Understanding the genetic basis of cancer has led to therapies that target driver mutations and has helped match patients with more personalized drugs. Oncogenic mutations influence tumor metabolism, but other tumor characteristics can also contribute to their metabolic phenotypes. Comparison of isogenic lung and pancreas tumor models suggests that use of some metabolic pathways is defined by lineage rather than by driver mutation. Lung tumors catabolize circulating branched chain amino acids (BCAA) to extract nitrogen for nonessential amino acid and nucleotide synthesis, whereas pancreatic cancer obtains amino acids from catabolism of extracellular protein. These differences in amino acid metabolism translate into distinct pathway dependencies, as genetic disruption of the enzymes responsible for utilization of BCAA nitrogen limits the growth of lung tumors, but not pancreatic tumors. These data argue that some cancer metabolic phenotypes are defined by cancer tissue-of-origin and environment and that these features constrain the influence of genetic mutations on metabolism. A better understanding of the factors defining tumor nutrient utilization could be exploited to help improve cancer therapy. Cancer Res; 77(12); 3131–4. ©2017 AACR.

When the first chemotherapy was developed to treat cancer, new drugs were identified through a combination of happenstance, observation, and deductive reasoning. Promising compounds were refined in the clinic, with effective regimens determined empirically and patients selected based on having a tumor with a specific site-of-origin and histologic classification (1). Early success came in the treatment of hematologic malignancies, with drugs such as the antifolates achieving stunning, but ultimately temporary remissions in some leukemias (2). With a limited understanding of these diseases at a molecular level, or how the drugs worked, physicians developed combination therapy regimens based on nonoverlapping toxicities to achieve longer remissions and even cures, although many patients were pushed to the brink of death by these treatments (1).

In the last three decades, the discovery of oncogenes and tumor-suppressor genes resulted in an improved understanding of how genetic events cause cancer, and dramatically shifted the approaches used to develop new cancer therapies (3, 4). The realization that cancer relies on mutations to corrupt existing pathways controlling development, cell growth, and proliferation suggested these same pathways might be targeted to treat cancer (5, 6). This resulted in the current paradigm where identifying the genetic changes driving tumor development leads to interventions that target vulnerabilities created by those mutations.
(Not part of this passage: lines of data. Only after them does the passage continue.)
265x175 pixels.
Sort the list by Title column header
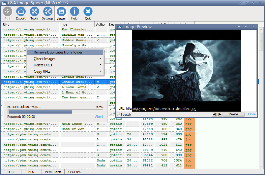tap(77, 24)
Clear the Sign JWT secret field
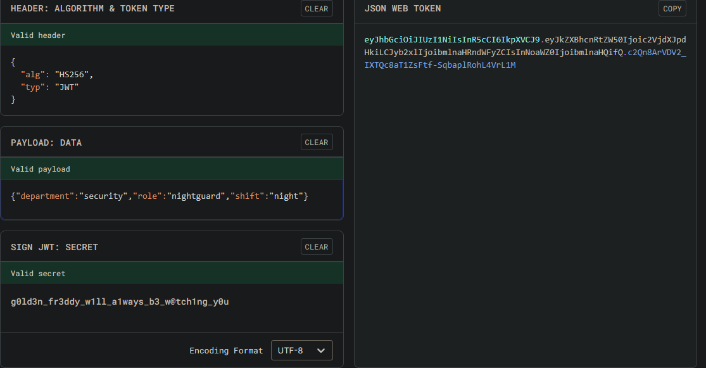 (316, 247)
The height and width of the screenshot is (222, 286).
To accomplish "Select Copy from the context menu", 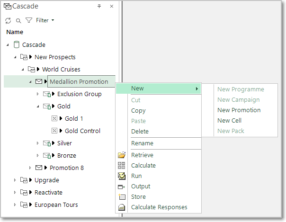I will pyautogui.click(x=138, y=111).
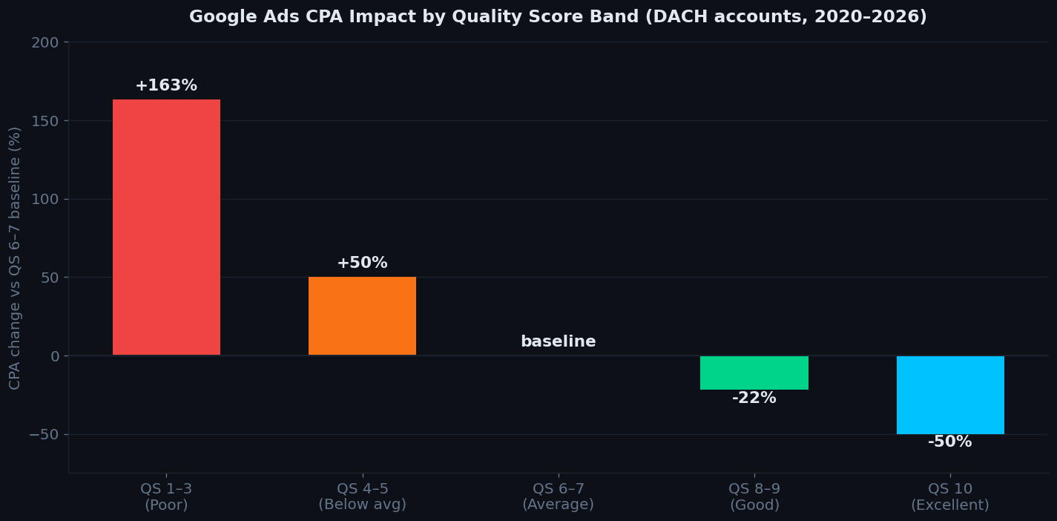Select the "QS 10 (Excellent)" axis label

[x=949, y=497]
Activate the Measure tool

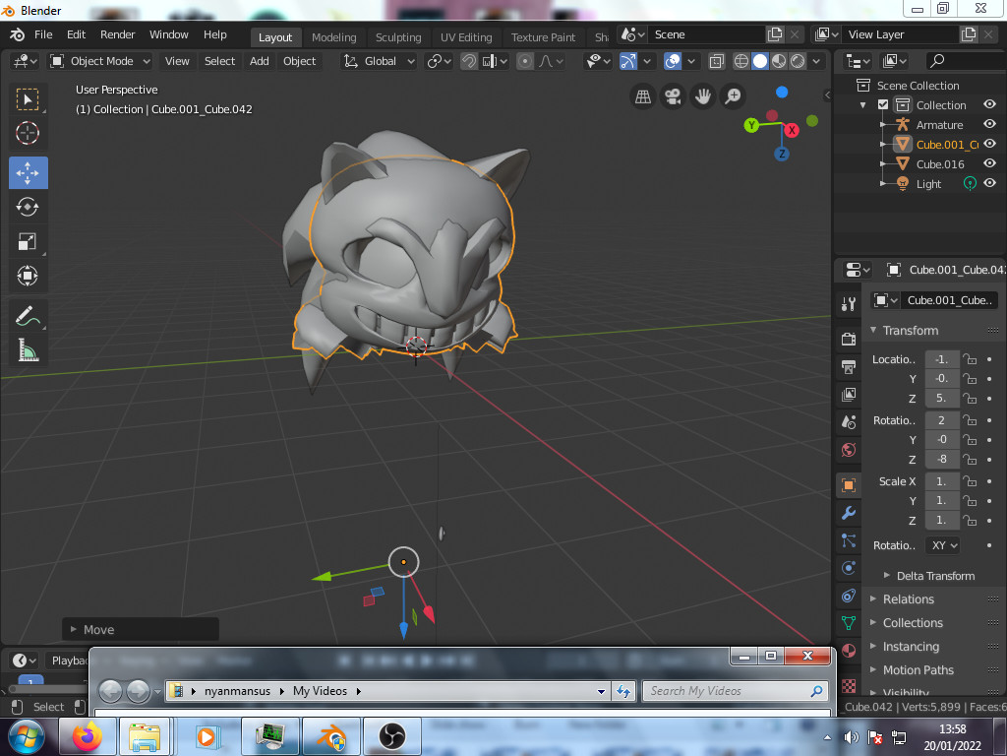pyautogui.click(x=29, y=348)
In some cases, identification and targeting of genetic drivers have been successful. For example, fusion oncogenes such as BCR-ABL in chronic myelongenous leukemia and anaplastic lymphoma kinase tyrosine kinase receptor (ALK) fusions in lung adenocarcinoma present unique druggable targets that have been exploited clinically with great effect (7). Tyrosine kinase inhibitors have also been effective therapies in cancers driven by mutations that activate growth factor signaling (7). However, it has been challenging to extend this paradigm to treat all cancers in part because tumor-suppressor mutations play a significant role in driving tumorigenesis, but remain difficult to target therapeutically (8). Nevertheless, there is hope that the broad application of tumor sequencing, even if it fails to identify directly targetable mutations, can further personalize treatment approaches to benefit a broader swath of patients (6, 9).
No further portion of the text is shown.